┏━━
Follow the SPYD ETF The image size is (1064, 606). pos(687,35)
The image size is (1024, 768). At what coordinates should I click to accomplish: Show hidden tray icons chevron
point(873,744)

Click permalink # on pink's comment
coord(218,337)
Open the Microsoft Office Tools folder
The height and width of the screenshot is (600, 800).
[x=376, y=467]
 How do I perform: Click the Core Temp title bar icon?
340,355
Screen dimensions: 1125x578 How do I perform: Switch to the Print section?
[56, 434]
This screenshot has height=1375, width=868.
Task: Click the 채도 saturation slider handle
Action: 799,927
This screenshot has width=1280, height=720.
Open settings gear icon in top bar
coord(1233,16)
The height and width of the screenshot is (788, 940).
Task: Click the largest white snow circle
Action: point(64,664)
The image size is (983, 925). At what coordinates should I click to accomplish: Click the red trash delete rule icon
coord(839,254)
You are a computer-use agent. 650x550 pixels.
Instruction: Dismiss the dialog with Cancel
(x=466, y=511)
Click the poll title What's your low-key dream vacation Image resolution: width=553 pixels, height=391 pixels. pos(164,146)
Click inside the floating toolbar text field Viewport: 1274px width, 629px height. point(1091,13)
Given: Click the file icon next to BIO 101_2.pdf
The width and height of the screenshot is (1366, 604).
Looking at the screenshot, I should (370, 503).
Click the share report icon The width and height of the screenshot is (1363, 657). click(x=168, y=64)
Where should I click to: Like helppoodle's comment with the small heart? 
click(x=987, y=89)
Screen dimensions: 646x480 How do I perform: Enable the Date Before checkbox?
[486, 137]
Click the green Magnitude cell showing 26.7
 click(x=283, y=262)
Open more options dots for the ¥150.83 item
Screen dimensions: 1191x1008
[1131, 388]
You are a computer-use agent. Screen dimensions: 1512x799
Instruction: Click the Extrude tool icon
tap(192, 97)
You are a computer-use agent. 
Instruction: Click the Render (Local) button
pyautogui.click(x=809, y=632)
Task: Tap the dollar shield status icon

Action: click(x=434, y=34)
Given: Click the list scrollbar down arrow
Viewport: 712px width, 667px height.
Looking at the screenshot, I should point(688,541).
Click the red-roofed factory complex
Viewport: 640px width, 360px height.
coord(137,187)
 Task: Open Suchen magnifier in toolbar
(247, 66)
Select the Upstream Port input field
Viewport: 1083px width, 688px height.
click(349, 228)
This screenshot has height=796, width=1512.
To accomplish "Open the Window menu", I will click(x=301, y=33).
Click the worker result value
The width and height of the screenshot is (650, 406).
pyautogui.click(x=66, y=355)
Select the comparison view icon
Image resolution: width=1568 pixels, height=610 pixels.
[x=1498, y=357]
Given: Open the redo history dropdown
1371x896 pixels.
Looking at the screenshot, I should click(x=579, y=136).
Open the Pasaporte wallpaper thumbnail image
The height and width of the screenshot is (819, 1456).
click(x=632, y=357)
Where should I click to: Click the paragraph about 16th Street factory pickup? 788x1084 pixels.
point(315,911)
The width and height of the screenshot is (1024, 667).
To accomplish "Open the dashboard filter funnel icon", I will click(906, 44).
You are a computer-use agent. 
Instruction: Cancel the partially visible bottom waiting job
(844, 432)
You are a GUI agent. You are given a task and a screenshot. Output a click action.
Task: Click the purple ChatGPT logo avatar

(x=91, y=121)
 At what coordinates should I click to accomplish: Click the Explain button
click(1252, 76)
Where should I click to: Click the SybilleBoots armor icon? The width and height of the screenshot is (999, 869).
┗━━
### OBJECTIVE
Could you put each line of the records above into a Markdown table with the columns "Row" and "Record line," numbering the rows and skipping blank lines?

### FINAL RESULT
| Row | Record line |
|---|---|
| 1 | Follow the SPYD ETF The image size is (1064, 606). pos(687,35) |
| 2 | The image size is (1024, 768). At what coordinates should I click to accomplish: Show hidden tray icons chevron |
| 3 | point(873,744) |
| 4 | Click permalink # on pink's comment |
| 5 | coord(218,337) |
| 6 | Open the Microsoft Office Tools folder |
| 7 | The height and width of the screenshot is (600, 800). |
| 8 | [x=376, y=467] |
| 9 |  How do I perform: Click the Core Temp title bar icon? |
| 10 | 340,355 |
| 11 | Screen dimensions: 1125x578 How do I perform: Switch to the Print section? |
| 12 | [56, 434] |
| 13 | This screenshot has height=1375, width=868. |
| 14 | Task: Click the 채도 saturation slider handle |
| 15 | Action: 799,927 |
| 16 | This screenshot has width=1280, height=720. |
| 17 | Open settings gear icon in top bar |
| 18 | coord(1233,16) |
| 19 | The height and width of the screenshot is (788, 940). |
| 20 | Task: Click the largest white snow circle |
| 21 | Action: point(64,664) |
| 22 | The image size is (983, 925). At what coordinates should I click to accomplish: Click the red trash delete rule icon |
| 23 | coord(839,254) |
| 24 | You are a computer-use agent. 650x550 pixels. |
| 25 | Instruction: Dismiss the dialog with Cancel |
| 26 | (x=466, y=511) |
| 27 | Click the poll title What's your low-key dream vacation Image resolution: width=553 pixels, height=391 pixels. pos(164,146) |
| 28 | Click inside the floating toolbar text field Viewport: 1274px width, 629px height. point(1091,13) |
| 29 | Given: Click the file icon next to BIO 101_2.pdf |
| 30 | The width and height of the screenshot is (1366, 604). |
| 31 | Looking at the screenshot, I should (370, 503). |
| 32 | Click the share report icon The width and height of the screenshot is (1363, 657). click(x=168, y=64) |
| 33 | Where should I click to: Like helppoodle's comment with the small heart?  |
| 34 | click(x=987, y=89) |
| 35 | Screen dimensions: 646x480 How do I perform: Enable the Date Before checkbox? |
| 36 | [486, 137] |
| 37 | Click the green Magnitude cell showing 26.7 |
| 38 |  click(x=283, y=262) |
| 39 | Open more options dots for the ¥150.83 item |
| 40 | Screen dimensions: 1191x1008 |
| 41 | [1131, 388] |
| 42 | You are a computer-use agent. Screen dimensions: 1512x799 |
| 43 | Instruction: Click the Extrude tool icon |
| 44 | tap(192, 97) |
| 45 | You are a computer-use agent.  |
| 46 | Instruction: Click the Render (Local) button |
| 47 | pyautogui.click(x=809, y=632) |
| 48 | Task: Tap the dollar shield status icon |
| 49 | Action: click(x=434, y=34) |
| 50 | Given: Click the list scrollbar down arrow |
| 51 | Viewport: 712px width, 667px height. |
| 52 | Looking at the screenshot, I should point(688,541). |
| 53 | Click the red-roofed factory complex |
| 54 | Viewport: 640px width, 360px height. |
| 55 | coord(137,187) |
| 56 |  Task: Open Suchen magnifier in toolbar |
| 57 | (247, 66) |
| 58 | Select the Upstream Port input field |
| 59 | Viewport: 1083px width, 688px height. |
| 60 | click(349, 228) |
| 61 | This screenshot has height=796, width=1512. |
| 62 | To accomplish "Open the Window menu", I will click(x=301, y=33). |
| 63 | Click the worker result value |
| 64 | The width and height of the screenshot is (650, 406). |
| 65 | pyautogui.click(x=66, y=355) |
| 66 | Select the comparison view icon |
| 67 | Image resolution: width=1568 pixels, height=610 pixels. |
| 68 | [x=1498, y=357] |
| 69 | Given: Open the redo history dropdown |
| 70 | 1371x896 pixels. |
| 71 | Looking at the screenshot, I should click(x=579, y=136). |
| 72 | Open the Pasaporte wallpaper thumbnail image |
| 73 | The height and width of the screenshot is (819, 1456). |
| 74 | click(x=632, y=357) |
| 75 | Where should I click to: Click the paragraph about 16th Street factory pickup? 788x1084 pixels. |
| 76 | point(315,911) |
| 77 | The width and height of the screenshot is (1024, 667). |
| 78 | To accomplish "Open the dashboard filter funnel icon", I will click(906, 44). |
| 79 | You are a computer-use agent.  |
| 80 | Instruction: Cancel the partially visible bottom waiting job |
| 81 | (844, 432) |
| 82 | You are a GUI agent. You are given a task and a screenshot. Output a click action. |
| 83 | Task: Click the purple ChatGPT logo avatar |
| 84 | (x=91, y=121) |
| 85 |  At what coordinates should I click to accomplish: Click the Explain button |
| 86 | click(1252, 76) |
| 87 | Where should I click to: Click the SybilleBoots armor icon? The width and height of the screenshot is (999, 869). |